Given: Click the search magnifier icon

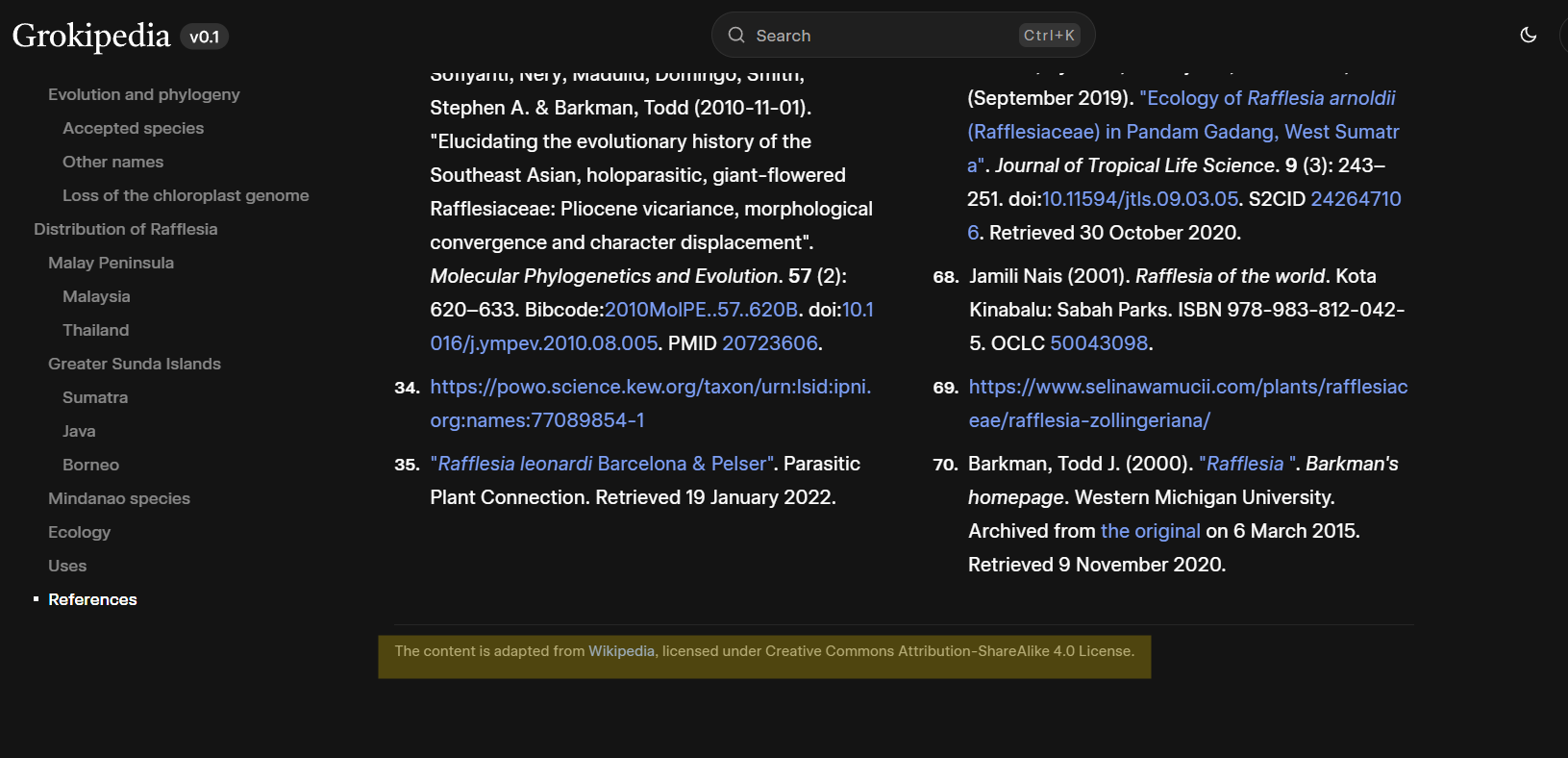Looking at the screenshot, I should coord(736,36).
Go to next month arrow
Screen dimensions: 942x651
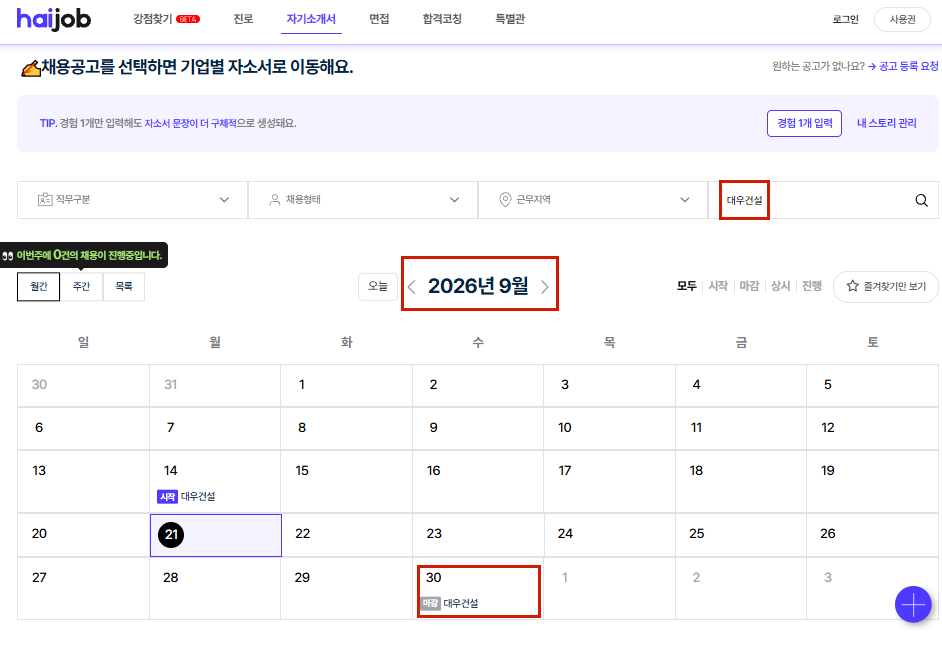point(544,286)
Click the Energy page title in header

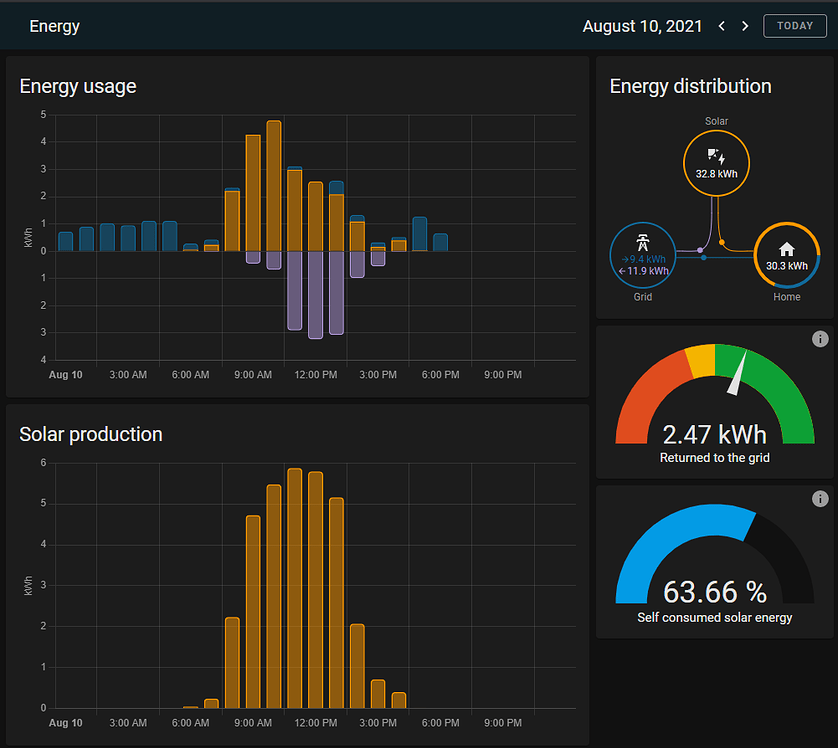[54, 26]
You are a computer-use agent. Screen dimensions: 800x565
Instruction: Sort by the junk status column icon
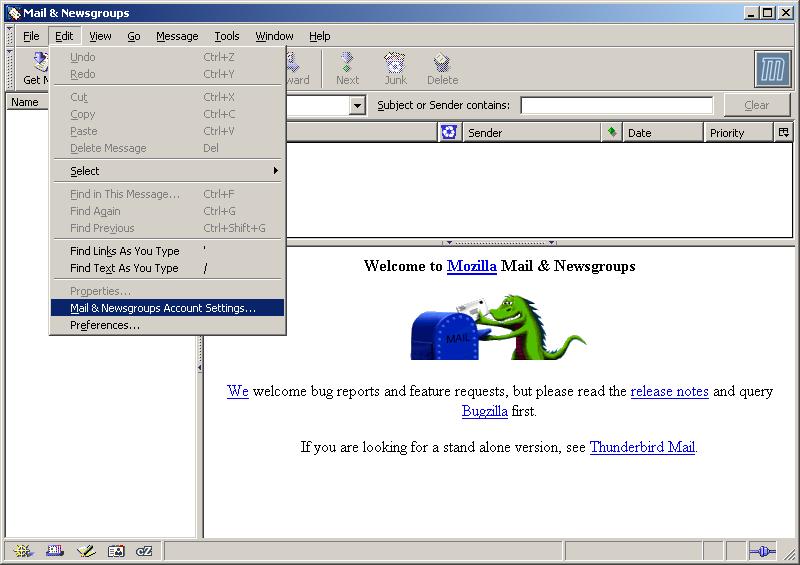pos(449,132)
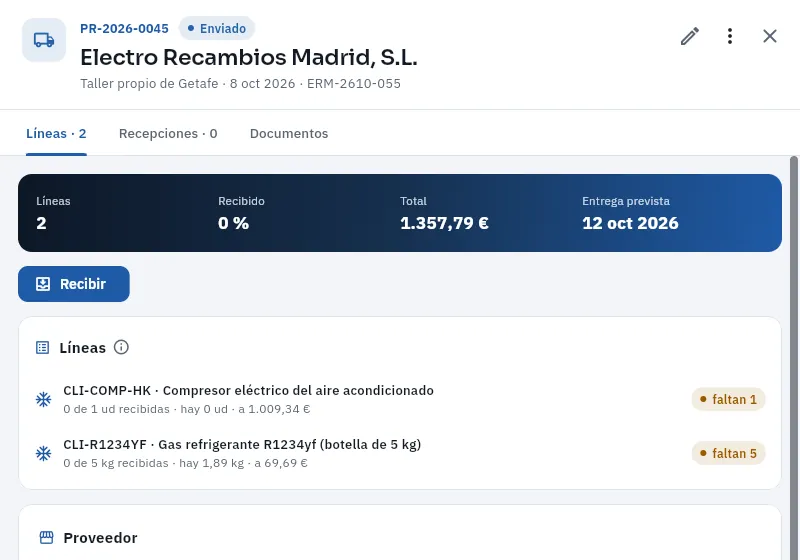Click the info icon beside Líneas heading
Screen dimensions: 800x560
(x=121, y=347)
- - -
### What this task involves
Each line of the records above must be repeated exactly, but no picture belongs in the copy.

### Output below
Given: Click the search magnifier icon

Looking at the screenshot, I should coord(736,36).
Go to next month arrow
Screen dimensions: 942x651
point(544,286)
Click the Energy page title in header

[54, 26]
You are a computer-use agent. Screen dimensions: 800x565
Instruction: Sort by the junk status column icon
pos(449,132)
Click the info icon beside Líneas heading
Screen dimensions: 800x560
(x=121, y=347)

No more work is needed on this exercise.